HYEONG-IK PARK was born in 1986 in Gangwon-do and is studying in Gangwon National Univ., Dept. of Visual Culture. YOON HONG-RAN was born in 1986 in Chungbuk, and graduated from Gangwon Natiional Univ., Dept. of Visual Culture.

MINA T. SON, SARA NEWENS
Director, TOP SPIN

Ariel Hsing, a young table tennis champion and Olympic hopeful, has the full support of her family in her athletic endeavors. TOP SPIN is as much a story about a family working together as it is about a future table tennis champion.

SARA NEWENS has been involved in filmmaking and production for over a decade. In 2006, Sara directed her first documentary short, ALL THIS BLUES, which has traveled to film festivals from Sarasota, Florida to Los Angeles. Additionally, she was an Assistant Producer for the feature documentary NEW YEAR BABY, about a family’s survival of the Khmer Rouge genocide. Currently an M.F.A. candidate in Documentary Film and Video at Stanford University, she recently completed THE COMFORT OF COLD, a film on cold-water ocean swimming, and FIRELINE, which delves into the intensity of fighting wildfires in rural California. Most recently, Sara has been awarded a Princess Grace Foundation scholarship for her upcoming thesis work on Equine-Facilitated Psychotherapy.

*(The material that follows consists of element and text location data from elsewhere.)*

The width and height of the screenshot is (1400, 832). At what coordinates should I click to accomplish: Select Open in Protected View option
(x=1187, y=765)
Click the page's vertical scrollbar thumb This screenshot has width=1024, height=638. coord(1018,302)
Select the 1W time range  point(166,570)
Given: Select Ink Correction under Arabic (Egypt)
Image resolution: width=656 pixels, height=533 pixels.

MINA T. SON earned her degree in Psychology and Asian American Studies from UCLA, after which she participated in the Japan Exchange and Teaching (JET) Program. After two years abroad, she returned home to find her mother suddenly very ill. Mina ventured into the world of documentary filmmaking in 2006 with her first short documentary, IN MY HOME, about her experience as a full-time caretaker for her mother. In 2007, she was awarded the Armed with a Camera Fellowship from Visual Communications, and completed her second short documentary, PAST THE FOOD, about a Vietnamese American man’s experience with compulsive binge eating. Currently an M.F.A. candidate in Documentary Film and Video at Stanford University, Mina strives to make documentaries that bring diverse groups of people together, transcending race, culture, and language to reach the heart of universal emotions and issues.